Wednesday, January 26, 2011

House of Reflection.

Much like the halls of reflection. But, in a house. I stayed home today. 99% intentionally. I was tired and just wanted to sleep an extra hour but completely honestly I hoped my Mom wouldn't wake me up.
So I thought a lot. I dreamed a lot. And I've come to several conclusions. In no particular order.

- I need to start working out again. I miss working out a ton and the excuse that it's cold outside is bullshit and who the hell am I trying to tell this excuse to? It's not benefiting me.

-Ashley is not my girlfriend. She is not my best friend. She is not even my friend at this point. She has made it clear she wants nothing to do with me and I am a horrible person. And honestly, she's not wrong at this point.

-I need to study for ASL I can't just ride on my ability to guess extremely well on tests for the rest of my life. It's personally acceptable to me in classes that I don't care about in any way at all. But seeing as I am doing this in classes that will honestly effect the rest of my life, I need to stop and spend the hour a day doing some damn work.
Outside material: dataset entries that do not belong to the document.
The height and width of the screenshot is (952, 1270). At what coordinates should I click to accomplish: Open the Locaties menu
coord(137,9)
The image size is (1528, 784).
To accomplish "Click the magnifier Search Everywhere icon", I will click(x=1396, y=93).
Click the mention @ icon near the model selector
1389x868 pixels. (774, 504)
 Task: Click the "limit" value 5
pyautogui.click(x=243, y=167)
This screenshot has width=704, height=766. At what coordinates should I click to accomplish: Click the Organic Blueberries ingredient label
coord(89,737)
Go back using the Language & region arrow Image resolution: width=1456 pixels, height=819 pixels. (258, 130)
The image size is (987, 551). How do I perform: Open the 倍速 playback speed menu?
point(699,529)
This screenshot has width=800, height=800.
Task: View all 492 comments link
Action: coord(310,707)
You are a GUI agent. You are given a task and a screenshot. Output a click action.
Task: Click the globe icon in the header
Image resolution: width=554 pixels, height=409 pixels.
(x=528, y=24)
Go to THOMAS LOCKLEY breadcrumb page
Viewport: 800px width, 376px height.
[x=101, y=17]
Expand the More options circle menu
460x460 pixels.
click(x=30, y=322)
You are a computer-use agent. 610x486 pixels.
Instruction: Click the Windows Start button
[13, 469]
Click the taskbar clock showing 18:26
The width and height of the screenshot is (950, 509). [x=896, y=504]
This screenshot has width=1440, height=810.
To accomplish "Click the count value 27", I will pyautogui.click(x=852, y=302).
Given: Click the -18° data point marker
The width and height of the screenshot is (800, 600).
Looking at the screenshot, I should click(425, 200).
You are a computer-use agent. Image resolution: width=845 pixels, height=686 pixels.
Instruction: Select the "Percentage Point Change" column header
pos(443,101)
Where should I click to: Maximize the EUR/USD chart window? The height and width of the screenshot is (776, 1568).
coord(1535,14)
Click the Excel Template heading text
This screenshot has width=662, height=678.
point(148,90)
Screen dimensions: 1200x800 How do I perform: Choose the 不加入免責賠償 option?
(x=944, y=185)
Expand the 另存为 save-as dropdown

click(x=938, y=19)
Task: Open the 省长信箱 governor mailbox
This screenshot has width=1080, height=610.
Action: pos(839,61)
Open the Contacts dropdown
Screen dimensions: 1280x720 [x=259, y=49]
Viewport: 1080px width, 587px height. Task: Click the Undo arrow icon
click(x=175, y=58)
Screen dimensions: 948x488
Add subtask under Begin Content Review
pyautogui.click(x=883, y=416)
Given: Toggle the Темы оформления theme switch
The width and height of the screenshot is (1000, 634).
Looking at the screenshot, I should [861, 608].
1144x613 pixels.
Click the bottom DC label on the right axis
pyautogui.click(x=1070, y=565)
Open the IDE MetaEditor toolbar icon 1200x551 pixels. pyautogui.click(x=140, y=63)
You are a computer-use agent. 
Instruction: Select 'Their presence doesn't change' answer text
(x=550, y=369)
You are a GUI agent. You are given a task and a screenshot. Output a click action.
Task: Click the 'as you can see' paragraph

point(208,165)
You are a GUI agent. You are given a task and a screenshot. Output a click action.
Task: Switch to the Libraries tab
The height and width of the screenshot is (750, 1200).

-I am going to start playing WoW again. And video games in general. They are fun. Half of my vocabulary comes from those games. And half of my friends and good memories come from them. Sounds sad? Well, sucks it's not your life.

-I am for the first time in my life, second guessing med school. Not because I couldn't do it, or that I wouldn't enjoy helping people and the hundred hour work weeks. But because when I think of my life in twenty years I have no desire to be a doctor. I don't want to be on call at 2 am with my family at home. I want to make video games. Not the creative side, but the technical side. It's my passion and it's something I'd really love to be a part of. Working around people who at least enjoy the same things as me, helping be part of something bigger then myself sounds great. How else can someone leave a mark in a world with six billion people.

-Give up on bad friends. I miss being buried in books in school. Being popular is fucking over-rated. I have a million and a half friends, everyone in school knows me, but maybe two people could actually name one thing I like to do? Or anything about me?

-Get a job. I want to. But this is low on the priority list.

-Make a decision that has been on my mind for the last month. More and more so everyday.

-Play guitar. I want to learn for god sakes.

-Be a better family member. I cause 100 problems a day and fix 0.

-Forgive myself. For everything. Move on. Six billion people. Fish in the sea. You're only 17. Yeah... all that crap people tell you. I need to believe it.

I'm going to go bother Doug. My drugs are kicking in. Now I am just like all of you.